Every year, on May 23rd, a celebration in memory of Fra' Girolamo Savonarola is held in Piazza Signoria.
On the same day in 1498, the famous Dominican friar was hanged and burned, along with two other monks, in Piazza Signoria, in the exact place marked by the circular tombstone, right in front of the Neptune’s statue. To condemn definitely his memory, his ashes were thrown from Ponte Vecchio into the Arno River.
The day after that terrible execution, some pitiful people left flowers and rose petals on the exact point of the martyrdom. Since then, the local authorities repeat this same gesture in a more official ceremony occurring every year. In the morning of May 23rd, the Historical Parade of the Republic of Florence leaves from Piazza di Parte Guelfa and heads for Piazza Signoria where flowers have been deposited (Infiorata); then, the procession continues to Ponte Vecchio from where petals are thrown into the Arno, in memory of that dramatic event.
Let’s discover who was Girolamo Savonarola and what he had done to "deserve" such a terrible condemnation.

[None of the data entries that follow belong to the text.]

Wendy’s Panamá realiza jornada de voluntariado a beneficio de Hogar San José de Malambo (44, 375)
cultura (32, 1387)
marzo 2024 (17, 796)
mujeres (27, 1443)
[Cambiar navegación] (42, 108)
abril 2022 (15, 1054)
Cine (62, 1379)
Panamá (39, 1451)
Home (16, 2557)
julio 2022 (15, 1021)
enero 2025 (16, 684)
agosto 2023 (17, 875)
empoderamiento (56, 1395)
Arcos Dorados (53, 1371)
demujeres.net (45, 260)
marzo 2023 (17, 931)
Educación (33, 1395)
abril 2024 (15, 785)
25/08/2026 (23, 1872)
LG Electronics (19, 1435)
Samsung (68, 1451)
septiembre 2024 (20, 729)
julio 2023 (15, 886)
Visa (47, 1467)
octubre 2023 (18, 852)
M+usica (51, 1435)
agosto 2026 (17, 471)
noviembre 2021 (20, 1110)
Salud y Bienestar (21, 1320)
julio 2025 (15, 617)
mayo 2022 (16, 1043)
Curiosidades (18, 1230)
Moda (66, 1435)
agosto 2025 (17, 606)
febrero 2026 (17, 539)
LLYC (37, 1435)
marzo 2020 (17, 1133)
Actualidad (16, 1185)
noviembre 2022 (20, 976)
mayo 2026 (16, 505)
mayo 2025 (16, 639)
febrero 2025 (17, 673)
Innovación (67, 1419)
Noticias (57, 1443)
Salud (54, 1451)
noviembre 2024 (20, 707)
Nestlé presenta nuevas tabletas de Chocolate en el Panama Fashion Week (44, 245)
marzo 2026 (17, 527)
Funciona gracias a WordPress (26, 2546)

Savonarola was a Dominican friar from Ferrara, already popular all over Italy when he was invited to Florence by Lorenzo il Magnifico de' Medici, to direct the Convent of San Marco (the same place housing the masterpieces by Beato Angelico).
His popular sermons became more and more critical with regard to the decadence and the corruption of the Church (especially the Papacy) and, more generally of the contemporary era. The Friar criticized the classicist paganism, the opulence of the Courts, the loss of the original values of Christianity. Famous was the "bonfire of the vanities" in 1497, when, in Florence, jewels, luxurious clothes and pagan works of art - Savonarola’s sermons had a strong influence on many artists, such as Sandro Botticelli - were burned.
The criticism was soon directed towards the Medicis as well, considered jointly responsible for this decadence, as well as tyrants of Florence. After the death of Lorenzo il Magnifico (1492) followed by the weak government of his son Piero, the Medicis were chased and Florence became a Republic, which would last from 1494 to 1512. The city was divided into two factions: the Piagnoni (the lower/middle class, on the Friar's side) and the Palleschi (on the side of the Medicis, whose coat of arms was composed of a series of balls, in Italian “palle”).
Particularly complicated was the Italian political chessboard of that period - whose balance had broken especially after the death of Lorenzo - with extremely changeable alliances between Italian and foreign courts (Charles VIII of France, Ludovico Sforza, Pope Alexander VI and his son Cesare Borgia were among the main actors). In this historical context, Fra' Girolamo Savonarola, the victim of a conspiracy, was excommunicated by the Pope for heresy in 1497. A few days later, at night, the Palleschi faction stormed the convent of San Marco and kidnapped Fra Girolamo and two other monks, imprisoning them in the Alberghetto (a cell at the top of the Tower of Palazzo Vecchio). After a series of tortures and a summary judgement, the three friars met their terrible fate.